Stay in Line is a zine created in May 2023, by Professor Nichols’ Research for Social Change Lab. The project highlights the experiences of individuals dealing with Coordinated Access, the system for addressing homelessness mandated by the federal government.
The zine is part of the “In Line” series and is the follow-up to Get in Line, which was created in April 2022. Get in Line acts as a guidebook to assist with navigating the Coordinated Access system. The Research for Social Change Lab started researching the topic after hearing about community struggles with the system.
“We set out to research this topic because members of our lived experience team had participated in Coordinated Access but waited over a year to get housing. Service providers had expressed concerns about a lack of transparency and a heavily bureaucratized process,” said Prof. Nichols.
Stay in Line follows a similar aesthetic and feel to Get in Line, but it is intended to convey the lab’s findings on how the system is currently functioning, with profiles of community members.
“Get in Line illustrates how Coordinated Access is intended to work; and Stay in Line explains how it is actually experienced by those who are seeking housing and those who are trusted to implement the coordinated system,” said Prof. Nichols. “In this way, Stay in Line conveys our assessment of whether Coordinated Access is working as designed.”
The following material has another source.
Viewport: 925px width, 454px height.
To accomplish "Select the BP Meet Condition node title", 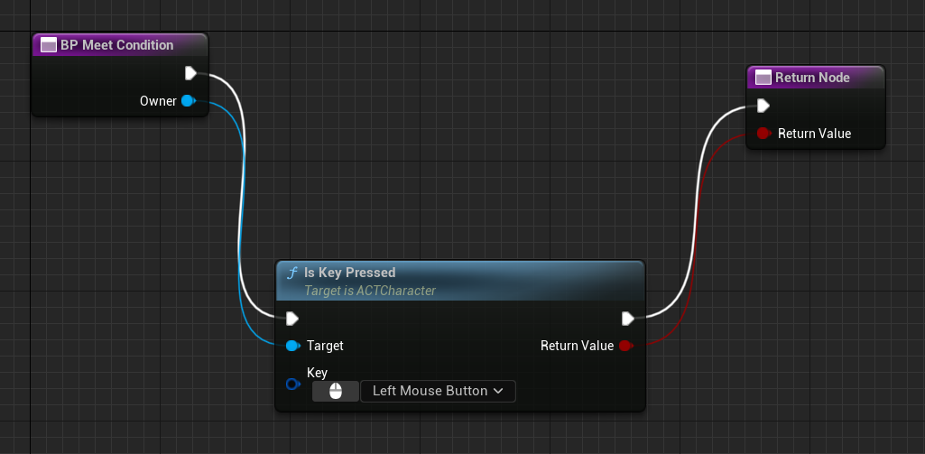I will (117, 45).
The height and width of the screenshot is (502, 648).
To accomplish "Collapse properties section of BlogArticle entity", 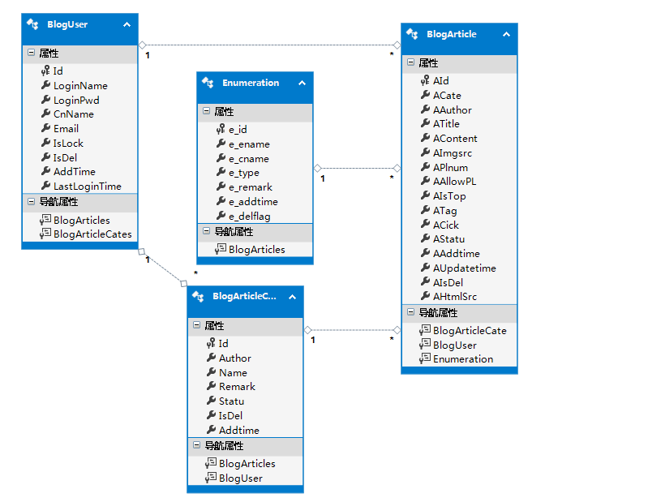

The group decided on presenting this research in the form of zines because of how easily they can be produced and distributed to the community.
“We aren't doing any of this research simply because we are researchers; we are doing this research in the hope that we can shine a spotlight on inequities, reduce harms, and inform better fairer strategies for addressing housing and other intersecting forms of injustice,” Prof. Nichols said, while explaining why zines were chosen as the medium for this research. “Research communications have to be accessible. For this reason, we engage in academic writing, research briefs, op-ed style pieces in the Conversation, media interviews, podcasts, zines, conference presentations -- you name it; we will try it!”
The Research for Social Change Lab has written multiple zines and is publishing a new one each week, focusing on issues pertaining to homelessness in Peterborough.